In recent weeks, gloomy news has abounded about how the retail industry held up during the crucial holiday season: Macy’s saw its sales sink 2.7 percent and announced it will slash 10,000 jobs. Chains such as Kohl’s, J.C. Penney, Sears and Barnes & Noble also reported sales declines. Traffic to physical stores plunged 12.3 percent amid the November and December shopping rush.
And so it might come as a surprise that the retail industry overall actually rang up solid sales. The National Retail Federation said Friday that retailers saw a healthy 4 percent increase, with a total haul of $658.3 billion. That’s better than the 3.6 percent the trade group had forecast and a significant improvement over the 3 percent growth recorded last year.
It’s a striking incongruity: The industry is faring well, while some of its most recognizable names are not. And it is indicative of a retailing landscape that increasingly is sorting into winners and losers, in which consumers’ bolstered confidence is translating into big spending in some corners of the mall and the Internet, and not so much in others.
Many forecasters noted that retailers had quite a few tailwinds this time around for their busy season. Wages have risen and consumer confidence shot up after the presidential election, factors that often make shoppers more willing to splurge. Meanwhile, Thanksgiving fell early this year and Hanukkah fell late, giving stores a longer stretch of time to court gift buyers. Even the weather largely worked in retailers’ favor: There weren’t many major snowstorms that kept shoppers and delivery trucks off the roads, and yet it was cold enough to put people in a Christmas frame of mind.
All of these factors likely contributed to the industry’s sales increases this season. E-commerce, too, was a particularly strong driver of growth. NRF reports that “non-store sales,” which includes online and catalog purchases, were up 12.6 percent compared to 2015.
So if shoppers were shifting their money away from the likes of Macy’s during the holiday season, where were they spending it? In many cases, they were likely turning to upstart retailers with a more boutique-type vibe, such as Bonobos, Warby Parker, Marine Layer or Cuyana. Small and midsize retailers have stolen away about $200 billion in annual sales from retailing behemoths over the past five years, according to consultancy Deloitte.
And in some cases, those shoppers might be headed to Amazon. Researchers at Slice Intelligence say that the e-commerce giant snapped up some 38 percent of all online shopping dollars during the holiday season, a share that no other retailer came anywhere close to matching. (Jeffrey P. Bezos, the chief executive of Amazon, owns The Washington Post.)

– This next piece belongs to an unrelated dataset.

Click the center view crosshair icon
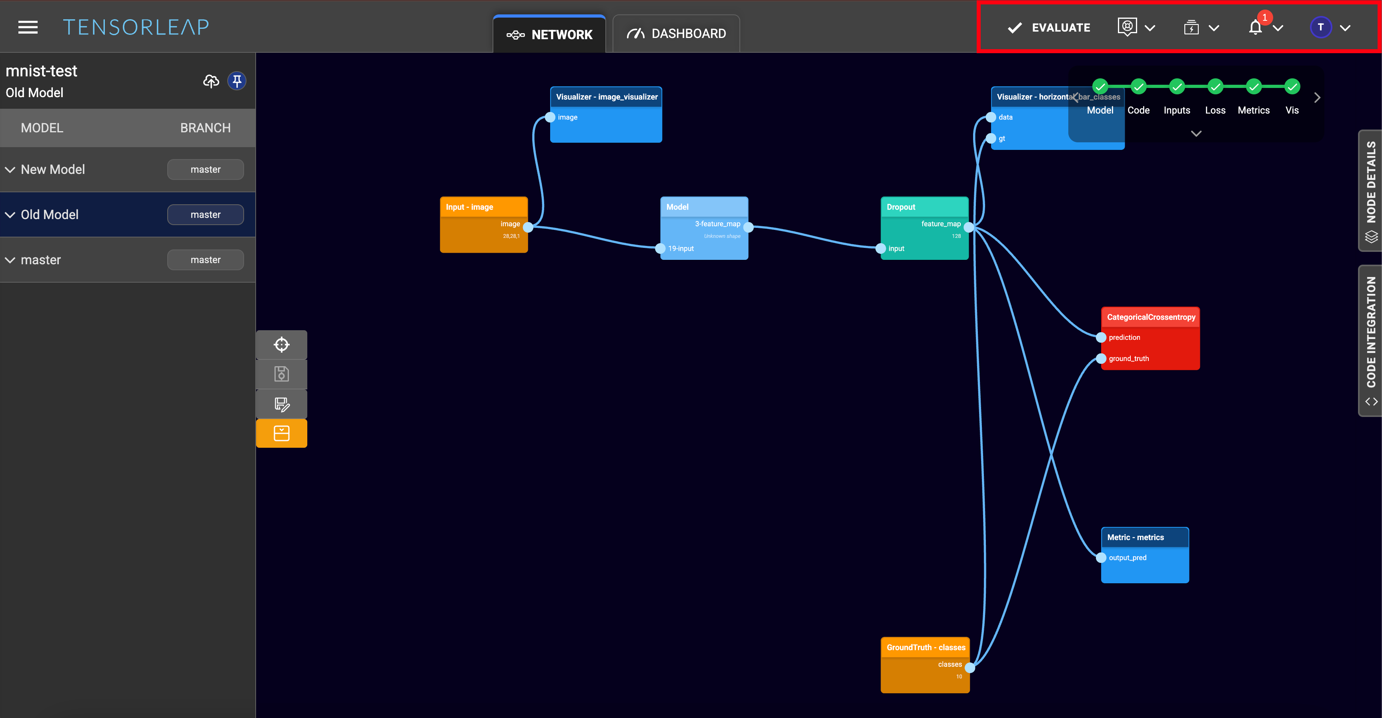 [281, 344]
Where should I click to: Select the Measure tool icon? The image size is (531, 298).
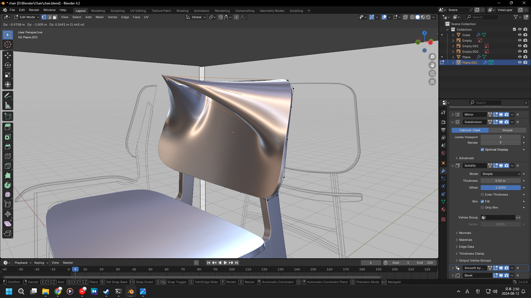click(x=8, y=105)
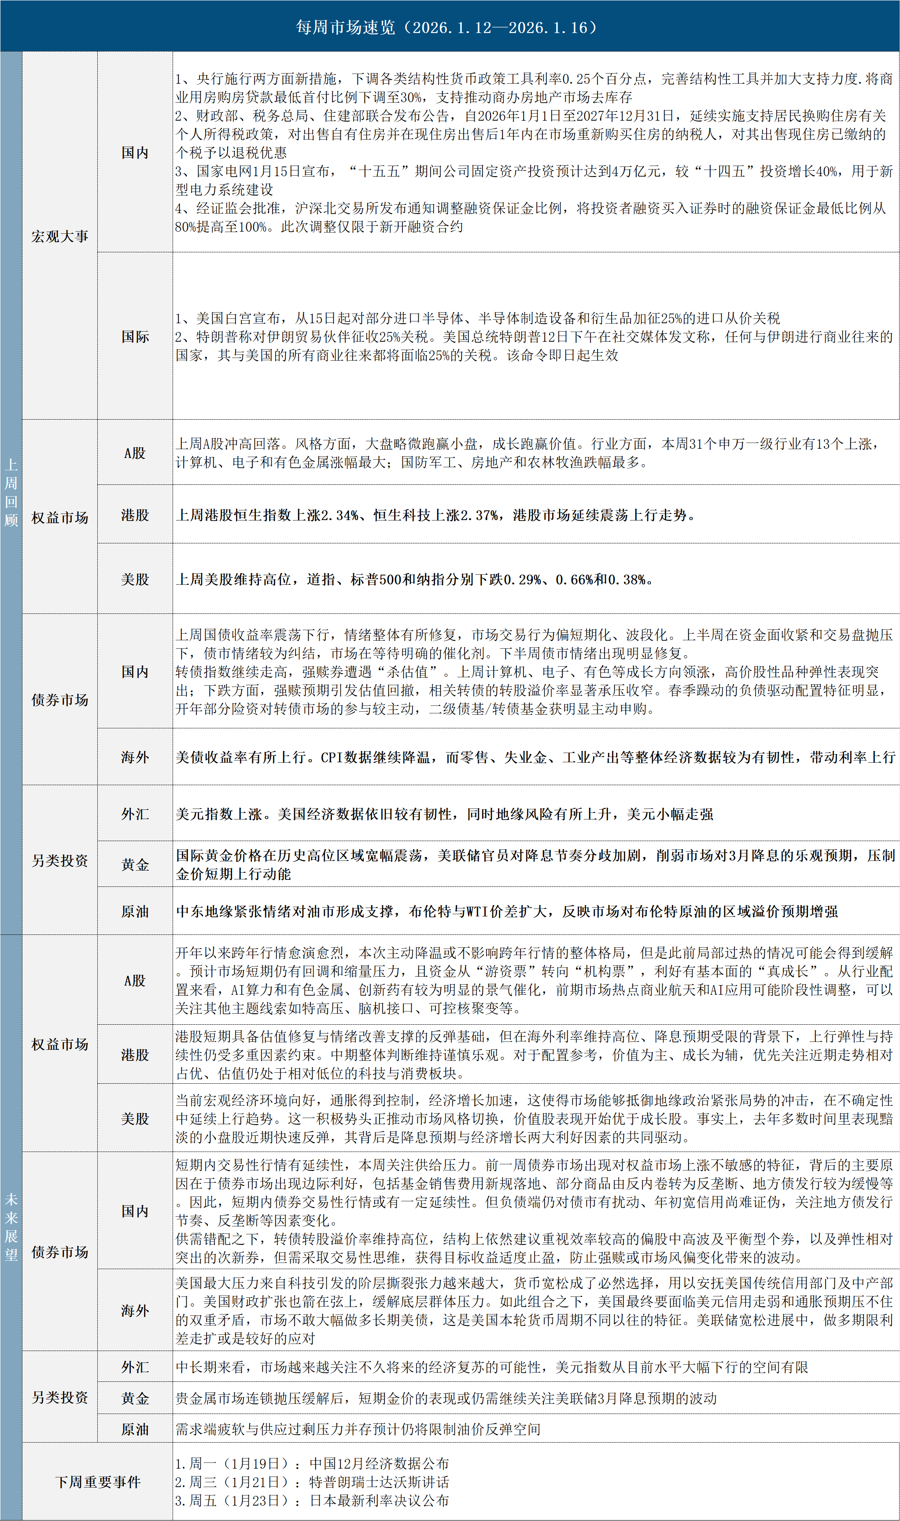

Department stores appear to be particularly hard hit by the latest shifts in shopping behavior. According to Commerce Department data released Friday, sales in these kinds of stores sank 7.6 percent year-over-year for the period of October through December. Electronics stores were also challenged, with 3.7 percent slip in sales. Those results were a sharp contrast to what was seen at home furnishings, personal care and clothing stores, each places where consumers stepped up their spending.